Academic Programs and Degrees

The institute offers graduate degrees and doctoral supervision in areas connected with ethnography and theory, often cross-registered with programmes at the School of Anthropology and Museum Ethnography, the Department of Sociology (University of Oxford), and the Oxford Internet Institute. Degrees include the MPhil, DPhil, and specialised MSc programmes that attract students researching topics resonant with scholarship by Clifford Geertz, Arjun Appadurai, Saskia Sassen, Gayatri Chakravorty Spivak, and Judith Butler. Training incorporates methods seminars referencing methodological legacies of Franz Boas, Ruth Benedict, and Bronisław Malinowski while engaging contemporary debates within journals such as Man (journal), American Anthropologist, and Current Anthropology.

Research Centres and Projects

The institute hosts and affiliates with multiple research initiatives funded by bodies including the Economic and Social Research Council, European Research Council, Wellcome Trust, and foundations such as the Leverhulme Trust. Projects have addressed themes tied to scholars like Paul Farmer (global health), Michel Foucault (biopolitics), Arjun Appadurai (modernity), and Bruno Latour (science studies), with fieldwork sites in locations such as Sierra Leone, Kenya, Indonesia, Vietnam, and Peru. Collaborative centres partner with the Oxford Martin School, the Institute for Science, Innovation and Society, and museums including the Pitt Rivers Museum to pursue research on heritage, migration, health, and environment in conversation with policy bodies like the United Nations and World Health Organization.
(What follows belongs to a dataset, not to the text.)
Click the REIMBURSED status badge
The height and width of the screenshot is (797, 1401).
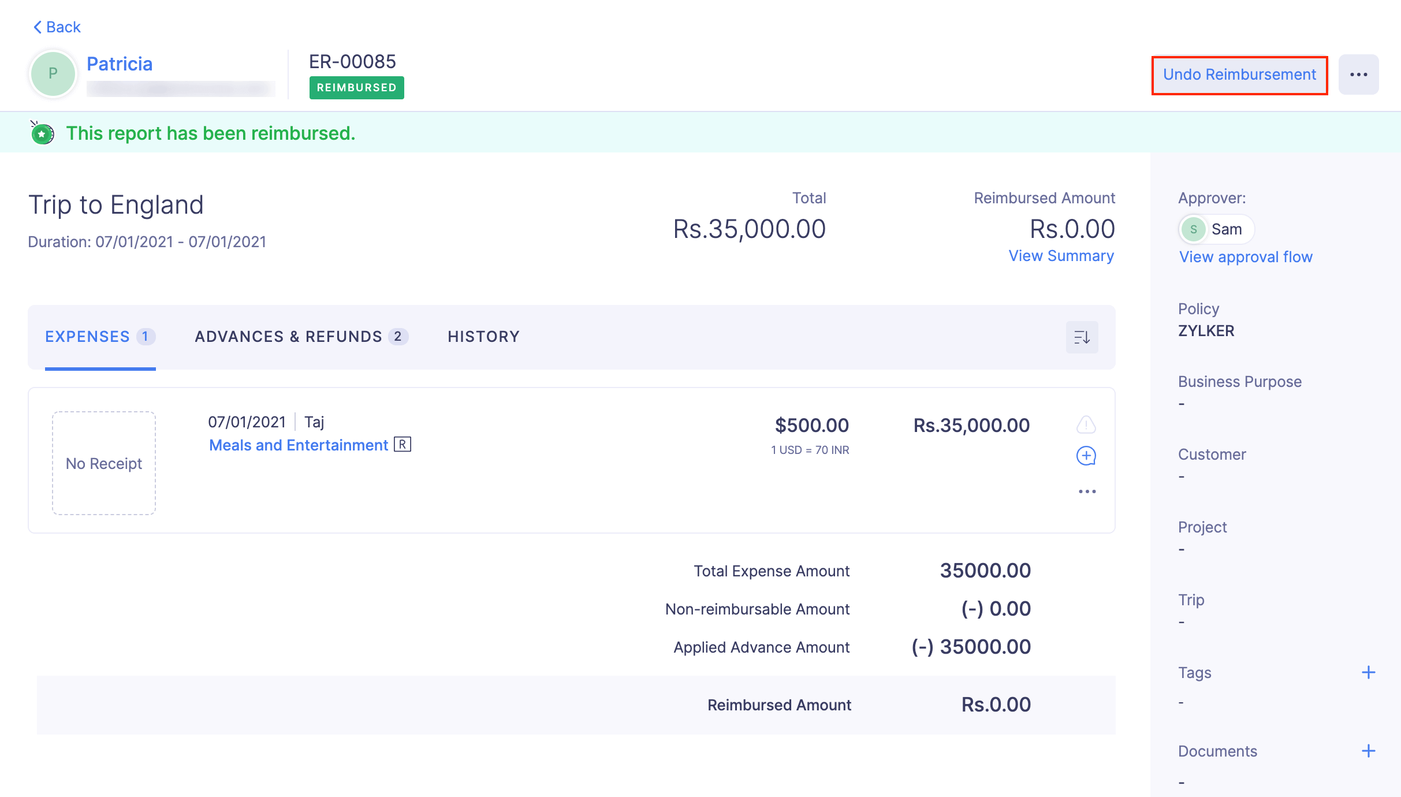(356, 88)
Faculty and Notable Alumni

Faculty have included scholars whose work dialogues with names such as Victor Turner, Mary Douglas, Marshall Sahlins, Clifford Geertz, Paul Rabinow, James Ferguson, and Sally Falk Moore. Alumni have held positions at institutions including Harvard University, Yale University, Columbia University, London School of Economics, Cambridge University, University of Chicago, and agencies such as UNICEF and World Bank. Research outputs have engaged with prize-awarded scholarship linked to recognitions similar to the Wellcome Medal, Wolfson History Prize, and fellowships from the British Academy.

Facilities and Collections

Facilities include seminar rooms, a specialist library integrated with the Bodleian Libraries, and access to ethnographic collections through partnerships with the Pitt Rivers Museum, Ashmolean Museum, and the Museum of Natural History, Oxford. Archival holdings complement material culture collections associated historically with expeditions and collectors such as E. E. Evans-Pritchard and Rowland Ward, and digital resources align with platforms maintained by the Digital Humanities community and data repositories used by projects funded by the European Research Council.

Outreach, Public Engagement, and Partnerships

Public engagement programmes collaborate with cultural institutions such as the British Museum, Victoria and Albert Museum, and civic organisations including Oxford City Council and regional heritage trusts. Policy-facing work has linked the institute to UNESCO initiatives, humanitarian partners like Oxfam, and medical collaborations with institutions such as NHS England and Wellcome Trust-funded consortia. The institute organises public lectures, film series, and exhibitions bringing together practitioners with interlocutors from networks associated with Save the Children, Amnesty International, and international research networks convened by the Royal Anthropological Institute.